What You Should Do With This Information
If you are planning to build a custom home and considering AI design tools, use them. Maket at $20 a month, RoomSketcher at $12 to $24 a month, and free tools like Sweet Home 3D are legitimate ways to explore layouts, test room sizes, and develop a clear sense of what you want before engaging a professional. They will save you time and probably money in the exploration phase, which is the phase where most custom home clients burn through hours of billable architectural time discovering what they actually want versus what they thought they wanted when they started the conversation.
Do not confuse the exploration phase with the construction document phase. Different work entirely. An AI floor plan generator produces a schematic layout, not a buildable set of plans. It does not include structural engineering, mechanical systems routing, electrical layouts, plumbing runs, or the dozens of details that a building department will require before issuing a permit. You will still need a licensed professional to review, modify, and stamp whatever the AI produced, so budget for that.

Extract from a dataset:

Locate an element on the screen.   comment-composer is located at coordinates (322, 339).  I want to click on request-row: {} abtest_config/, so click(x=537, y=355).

For a stamp review of AI-generated plans on a straightforward single-family home, expect $2,000 to $5,000. For a home with any complexity at all, whether that means a hillside lot, an unusual structural system, or a local planning department with strong aesthetic opinions about what fits the neighborhood character, expect considerably more.
If you are an architect considering whether to stamp AI-generated plans brought to you by a client, understand that the AIA says your professional liability attaches to everything you sign, regardless of who or what drew the original lines. Your E&O insurance carrier may have opinions about this. Hear them before you accept the engagement.

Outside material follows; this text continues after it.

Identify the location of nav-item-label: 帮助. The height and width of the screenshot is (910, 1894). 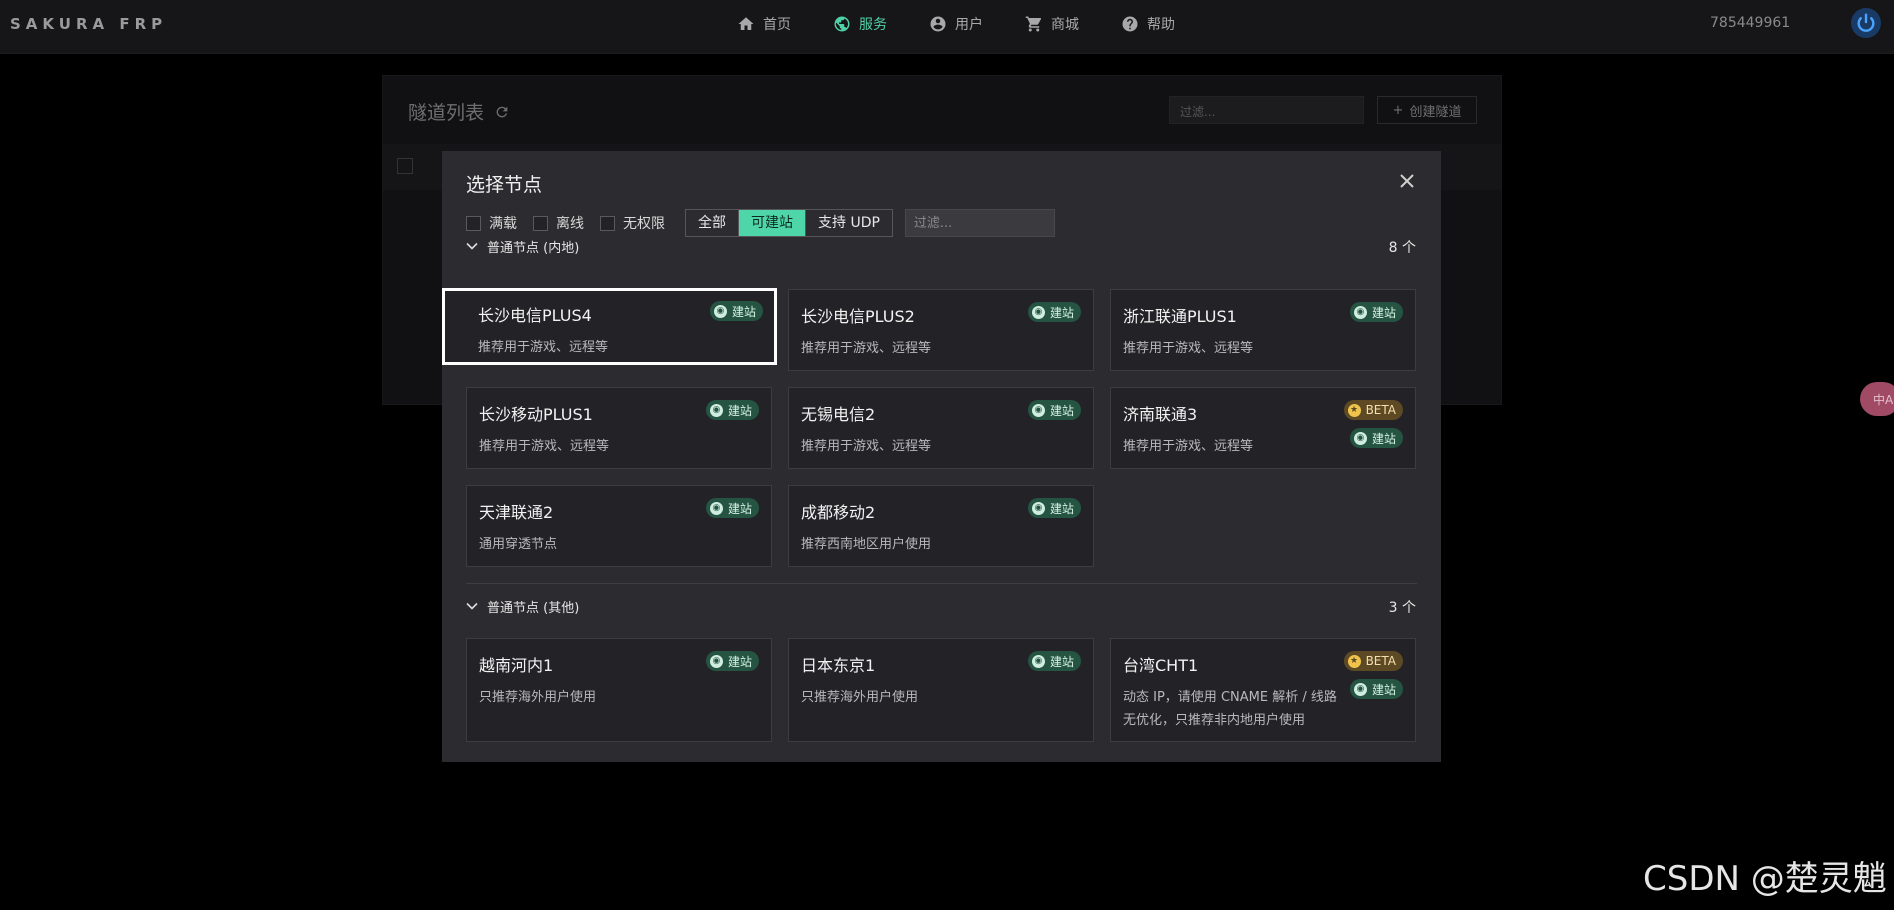
(1161, 25).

And if you watched Jensen Huang's demo in Taipei and thought the hard part of building a house is now solved, consider this: the agent designed a beautiful building on stage. It did not pull a permit, negotiate with a planning department, coordinate with a structural engineer, or stand in front of a building inspector explaining why the header above the garage door meets the prescriptive span table for the specified lumber grade. Huang's demo ended where the expensive, slow, legally consequential work begins.
Limitations
This analysis draws on published pricing, vendor claims, and regulatory guidance, not on tracked outcomes from real residential projects that used AI-generated floor plans through permitting and construction. No comprehensive dataset exists for how many homes have been designed using AI tools and subsequently built. Maket's 70-to-75 percent claim is self-reported by its CEO and has not been independently validated. UpCodes' Plan Review launched three days ago and has no published track record. Existing professional responsibility doctrine and contract law analysis inform the liability framework discussed here; no appellate court has yet ruled on a case involving AI-generated architectural plans that caused a construction defect. Cost ranges for architectural services vary significantly by market, project complexity, and the architect's experience level.